BTW, don't dump over $300 into a case when you only have $1200 to spend. The case only makes it look good, it don't make it faster. Get the system up to the speeds first, then worry about the case.


----------



## BarbaricSoul (Jun 16, 2008)

here's a suggestion if you got to have a REALLY nice case though, or you can use your case you picked out(this one has enough money left for it)

https://secure.newegg.com/WishList/MySavedWishDetail.aspx?ID=11910227


----------



## paybackdaman (Jun 16, 2008)

thank you for the suggestion. I know my budget is compromised based on the price of the case, however, I am sick of my components overheating. Also, I just got done watching this review on the ESA edition of this case. It has every feature of this case, it just doesn't have ESA [which I don't even have any ESA compents]. It is an amazing case.

Here is the link to the case review on youtube:
http://www.youtube.com/watch?v=t0dzP3zaaqg&feature=user


----------



## JrRacinFan (Jun 16, 2008)

Payback, just a suggestion but you may want to look into P45 for your Intel/ATI build.


----------



## paybackdaman (Jun 16, 2008)

Not looking to upgrade to DDR3 yet though.
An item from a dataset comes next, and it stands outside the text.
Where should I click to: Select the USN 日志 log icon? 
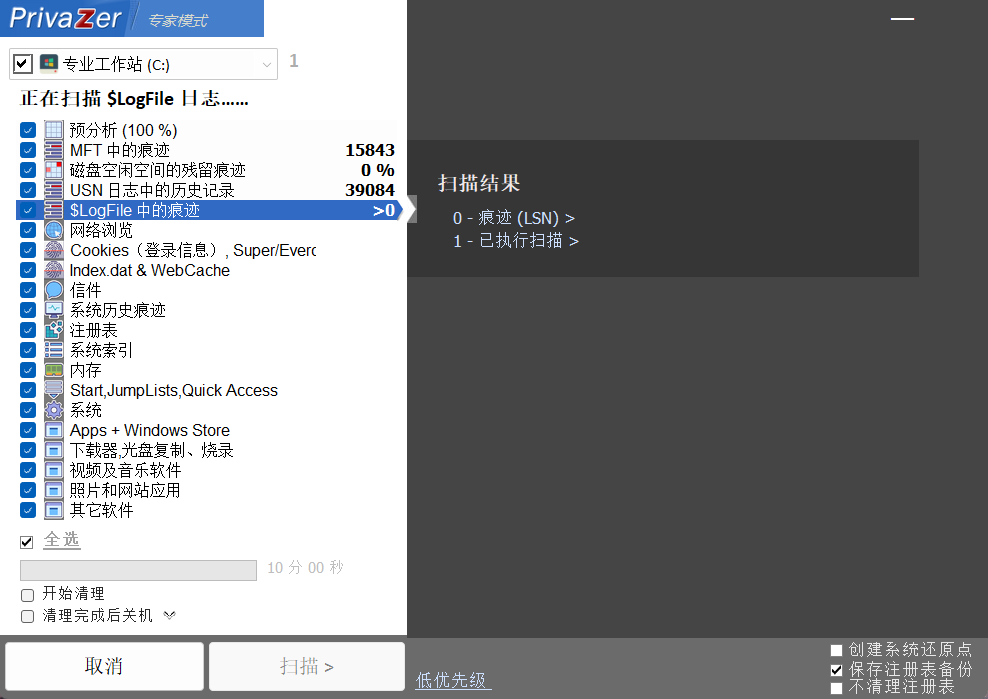53,190
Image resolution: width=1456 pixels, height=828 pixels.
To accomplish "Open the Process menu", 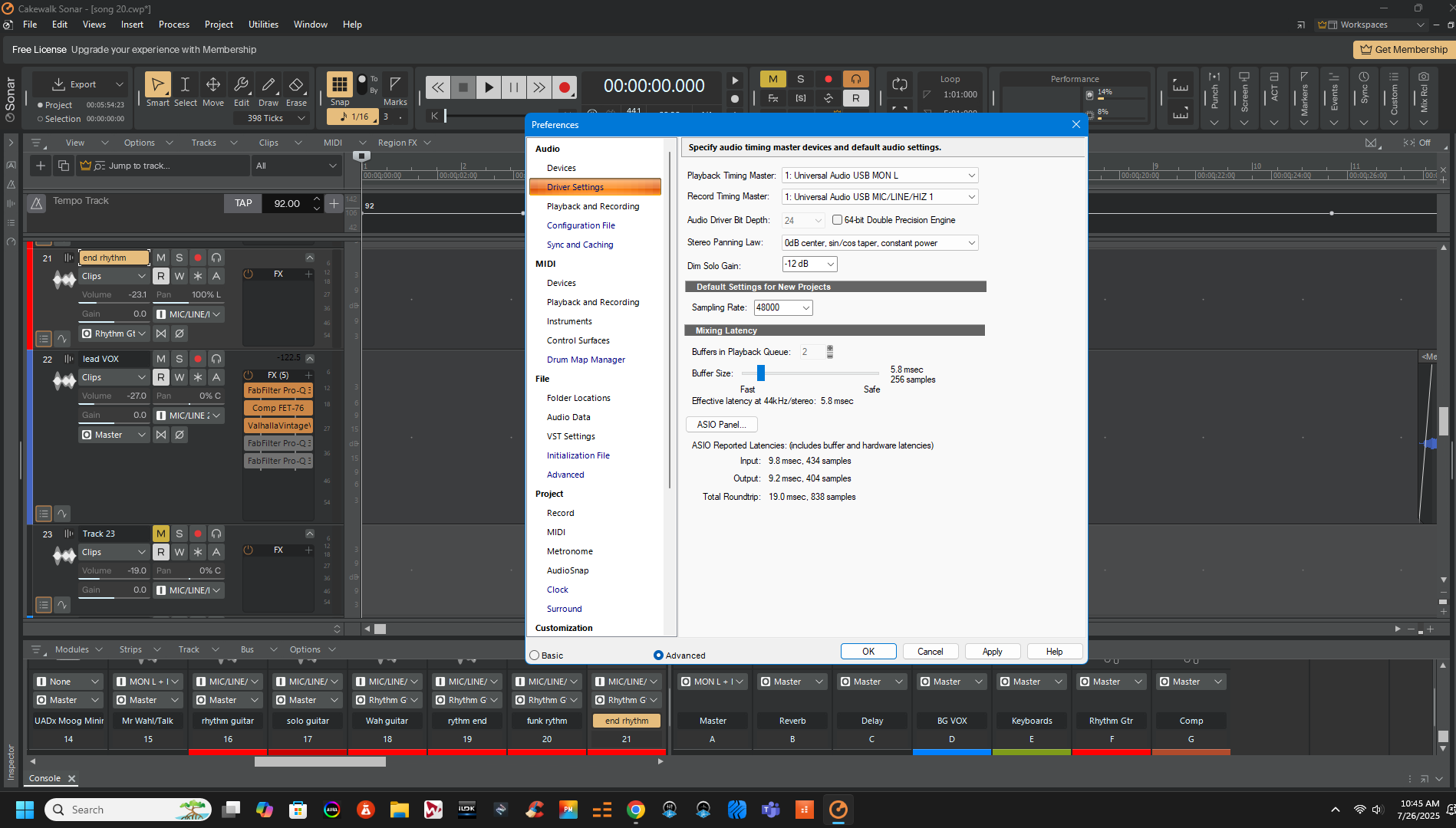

I don't like the current prices...even though they are $50 [at the least], I just don't feel the price ratio is right...anways, my budget makes it hard to squeeze by that extra $50....


----------



## suraswami (Jun 17, 2008)

Just like Barbaric mentioned choose a decent one, CoolerMaster makes really good cases.  Good airflow.  You will be happy with that.  Don't spend $300 just for a case, you might as well throw in a beer party for the money saved and show off ur new rig too.

http://www.newegg.com/Product/Product.aspx?Item=N82E16811119152

http://www.newegg.com/Product/Product.aspx?Item=N82E16811119137

Or you can pick up some nice Antec or Thermaltake case too.

my 2 cents.


----------



## JrRacinFan (Jun 17, 2008)

paybackdaman said:


> Not looking to upgrade to DDR3 yet though. I don't like the current prices...even though they are $50 [at the least], I just don't feel the price ratio is right...anways, my budget makes it hard to squeeze by that extra $50....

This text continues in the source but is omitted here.